**Task directions:** Edit the cattle futures report: give everything from "U.S. livestock: CME" down to "southeast South Dakota." again, with "blizzard" changed to "snowstorm".

U.S. livestock: CME live cattle down as weather fears ease

Hog futures resume rally

june live cattle
CME June 2019 live cattle with 20-, 50- and 100-day moving averages. (Barchart)

Chicago | Reuters — Chicago Mercantile Exchange live cattle futures closed lower on Wednesday for a second straight session as worries eased about a blizzard disrupting feedlots in the U.S. Plains, traders said.

“The storm system for the most part moved further to the north — more to South Dakota, and missed a lot of key areas in Nebraska,” said Don Roose, president of Iowa-based U.S. Commodities.

The slow-moving storm is set to bring heavy, wet snow, with the heaviest accumulations in western Minnesota and southeast South Dakota.

Lacklustre cash cattle trade added to bearish sentiment. Cash cattle sold in Texas and Kansas at $124 per hundredweight, about steady with last week, traders said (all figures US$).

**Source material:**
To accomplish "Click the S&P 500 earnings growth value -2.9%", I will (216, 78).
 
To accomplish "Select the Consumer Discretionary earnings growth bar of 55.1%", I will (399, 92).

**Result below:**
U.S. livestock: CME live cattle down as weather fears ease

Hog futures resume rally

june live cattle
CME June 2019 live cattle with 20-, 50- and 100-day moving averages. (Barchart)

Chicago | Reuters — Chicago Mercantile Exchange live cattle futures closed lower on Wednesday for a second straight session as worries eased about a snowstorm disrupting feedlots in the U.S. Plains, traders said.

“The storm system for the most part moved further to the north — more to South Dakota, and missed a lot of key areas in Nebraska,” said Don Roose, president of Iowa-based U.S. Commodities.

The slow-moving storm is set to bring heavy, wet snow, with the heaviest accumulations in western Minnesota and southeast South Dakota.